Double parce qu’elle constituée non seulement par la double démission du directeur général et du directeur adjoint de la très controversée "banque" du Vatican, Paolo Cipriani et Massimo Tulli, mais également par un autre scandale qui est sur le point d’éclater et qui concerne le "prélat" de l’IOR, Mgr Battista Ricca, tout juste nommé à ce poste à la demande du pape François.

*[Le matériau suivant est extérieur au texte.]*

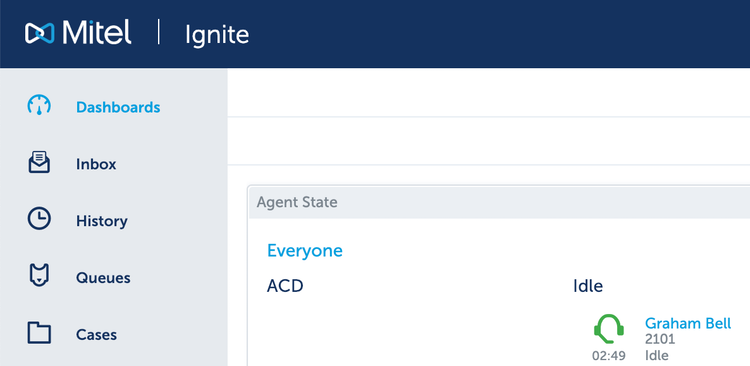The image size is (750, 366).
Task: Click the Everyone group link
Action: pos(305,251)
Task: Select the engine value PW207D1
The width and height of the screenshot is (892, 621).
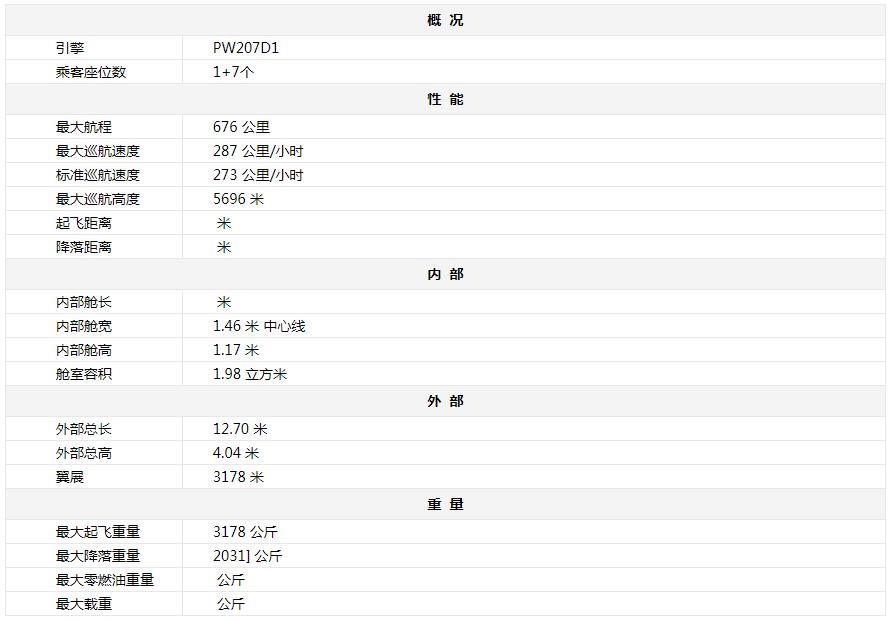Action: point(246,48)
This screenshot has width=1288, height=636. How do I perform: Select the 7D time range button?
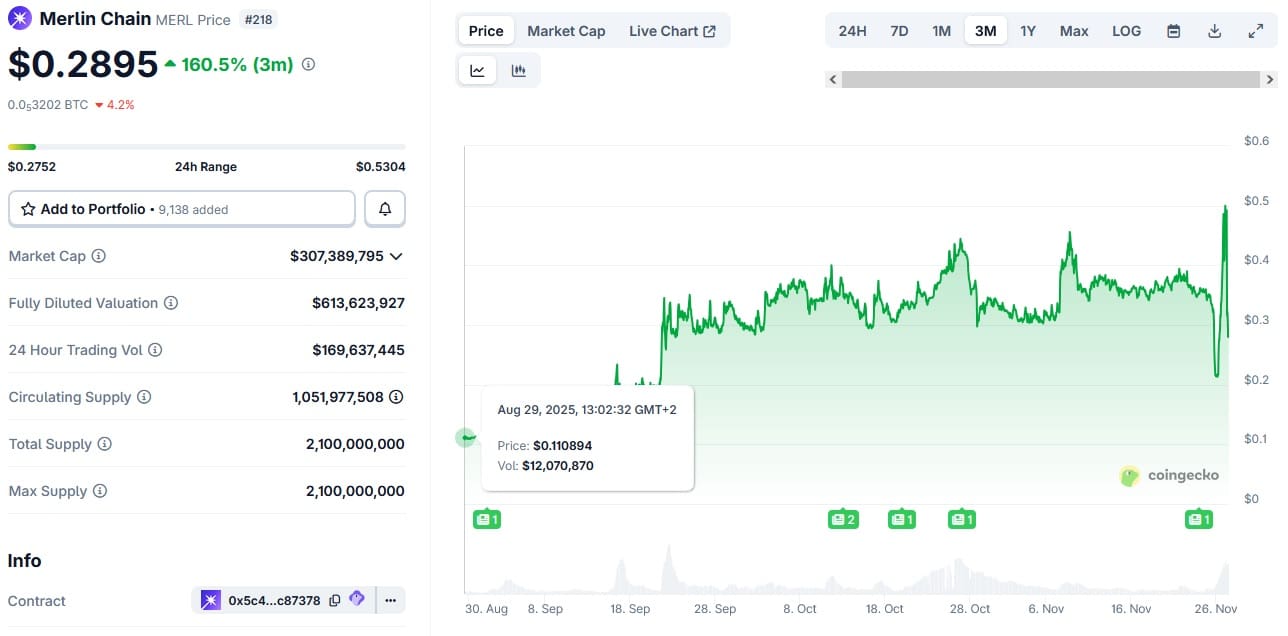tap(899, 31)
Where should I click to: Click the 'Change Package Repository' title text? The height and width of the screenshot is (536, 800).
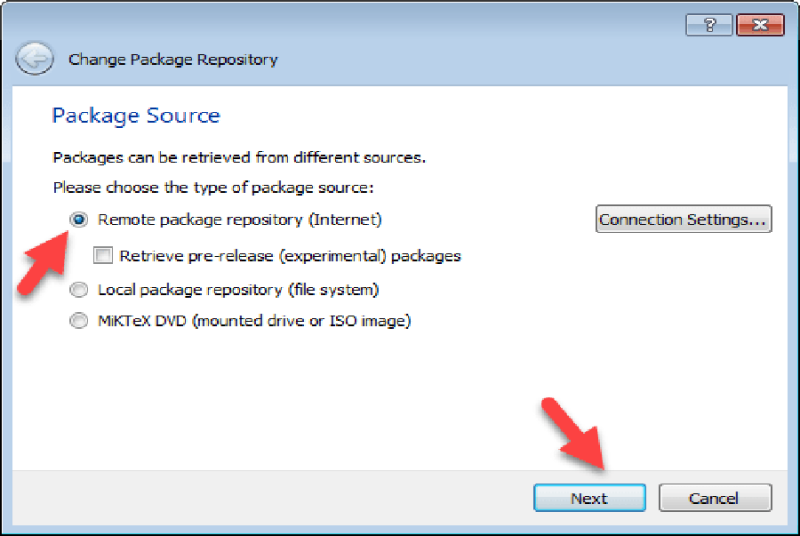pos(173,60)
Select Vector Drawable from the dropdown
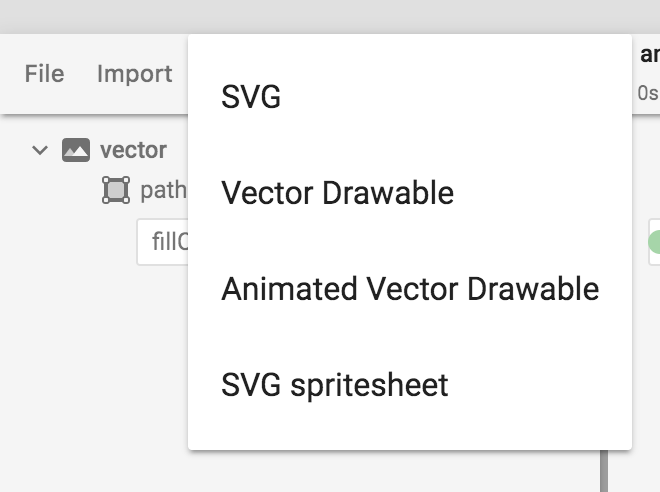 [337, 193]
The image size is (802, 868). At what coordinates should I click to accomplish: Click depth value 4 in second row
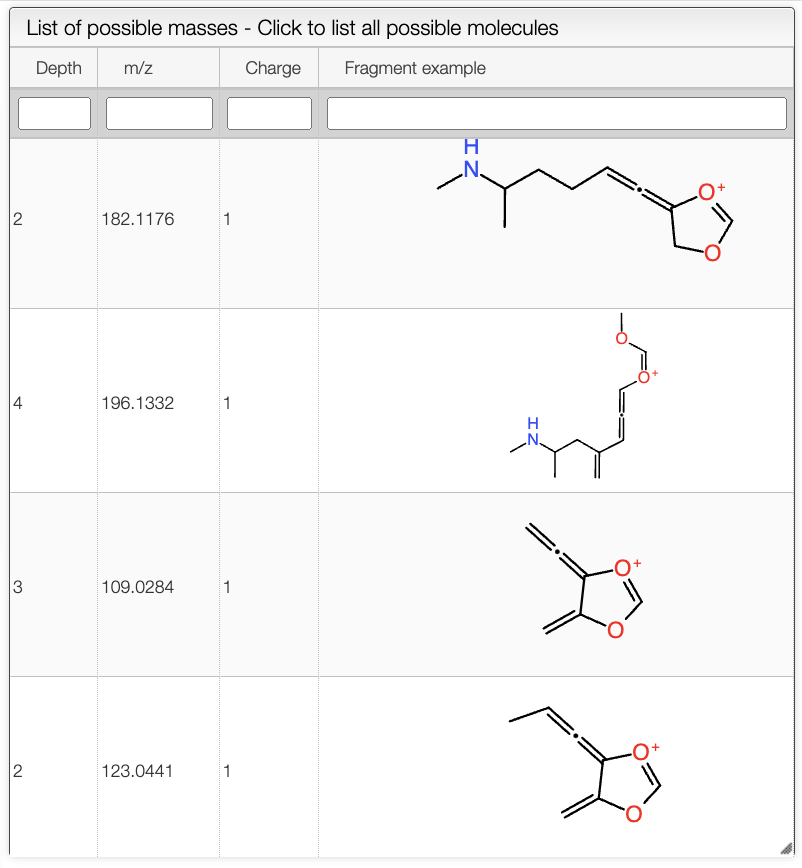[18, 403]
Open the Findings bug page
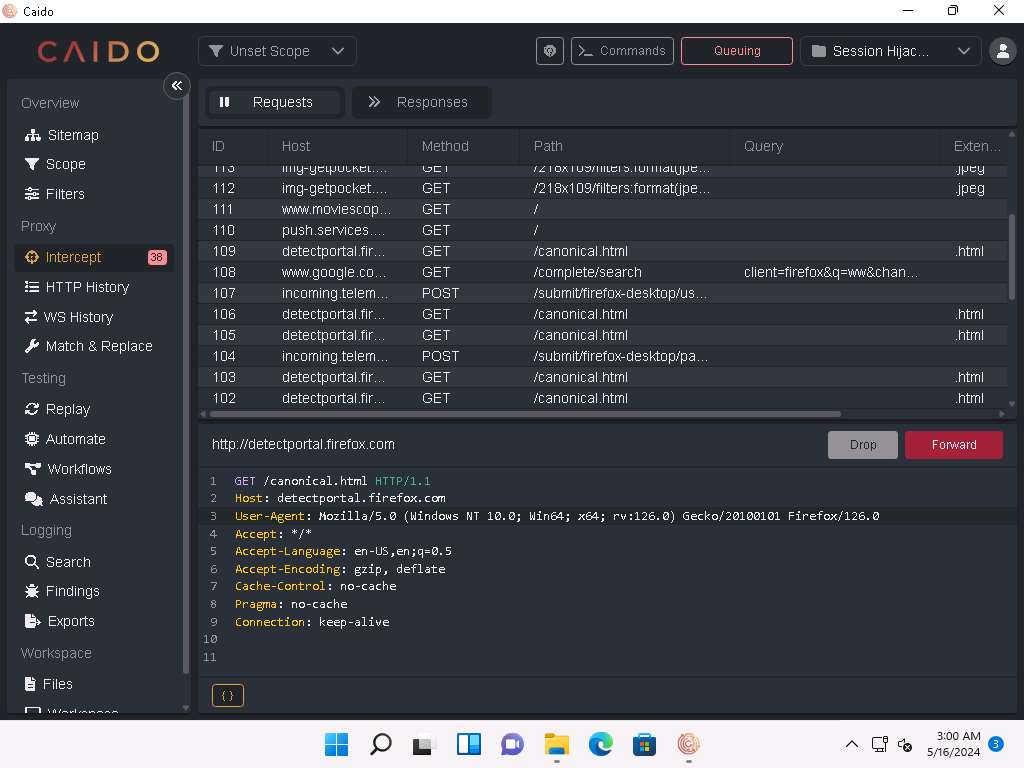Viewport: 1024px width, 768px height. [x=72, y=591]
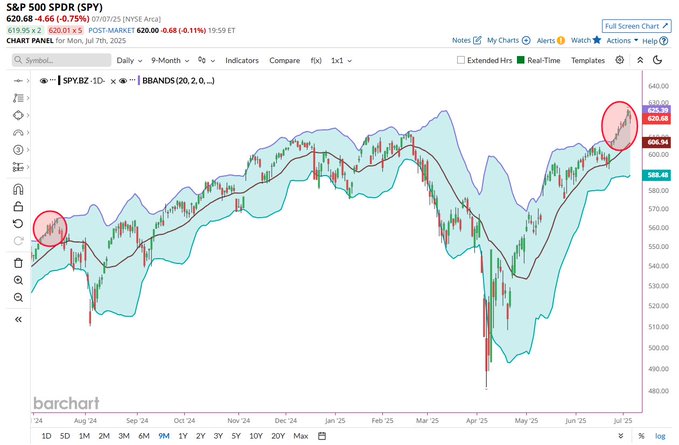
Task: Open the 1x1 grid layout dropdown
Action: pyautogui.click(x=341, y=61)
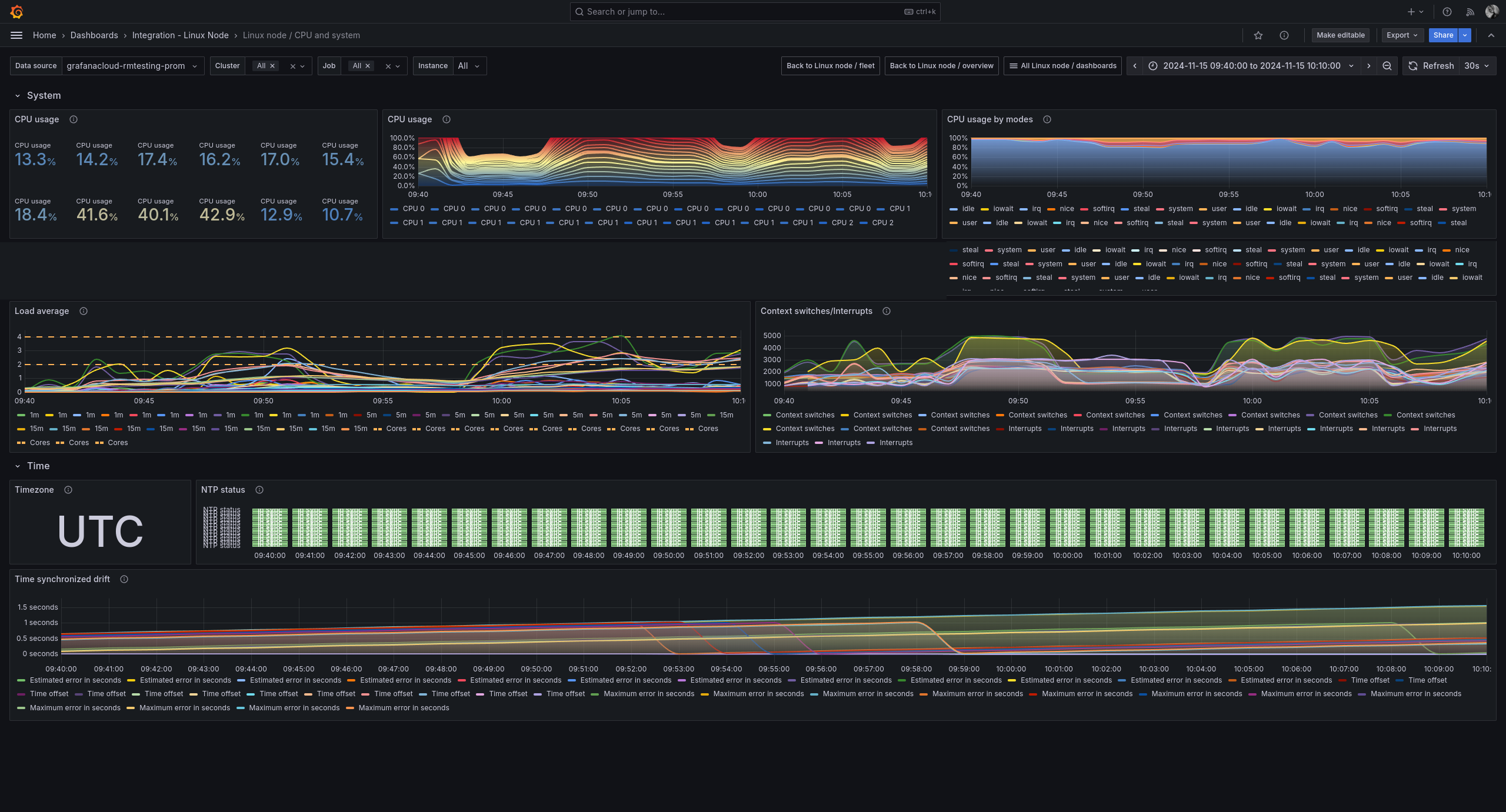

En ce qui concerne la démission des deux plus hauts dirigeants opérationnels de l’IOR, on peut lire dans le communiqué qui a donné l’information le lundi 1er juillet au soir que, "après de nombreuses années de service, ils ont tous les deux décidé que ce geste était celui qui correspondait le mieux aux intérêts de l’Institut et du Saint-Siège".
Pour ce qui est du scandale qui menace d’éclater à propos du nouveau "prélat" de l’IOR, il faut tout de suite préciser que le premier à se sentir blessé, dès à présent, est le pape François.
Jorge Mario Bergoglio a nommé, le 15 juin dernier, Mgr Battista Ricca, 57 ans, "prélat" de l’IOR justement pour disposer au sein de l’Institut d’une personne de confiance à un poste clé. Ayant statutairement la possibilité d’avoir connaissance des actes et documents et de participer aux réunions de la commission cardinalice de contrôle ainsi qu’à celles du conseil de surveillance, c’est-à-dire du conseil d’administration de la "banque" vaticane.
Ricca a exercé des fonctions diplomatiques à la secrétairerie d’état. Mais il a surtout gagné la confiance du pape grâce aux rapports de familiarité qu’il a établis avec lui en tant que directeur de la Domus Sanctæ Marthæ – où le pape François a décidé de résider – et de deux autres résidences pour prêtres et évêques de passage à Rome, dont celle qui se trouve via della Scrofa et où Bergoglio résidait quand il était cardinal.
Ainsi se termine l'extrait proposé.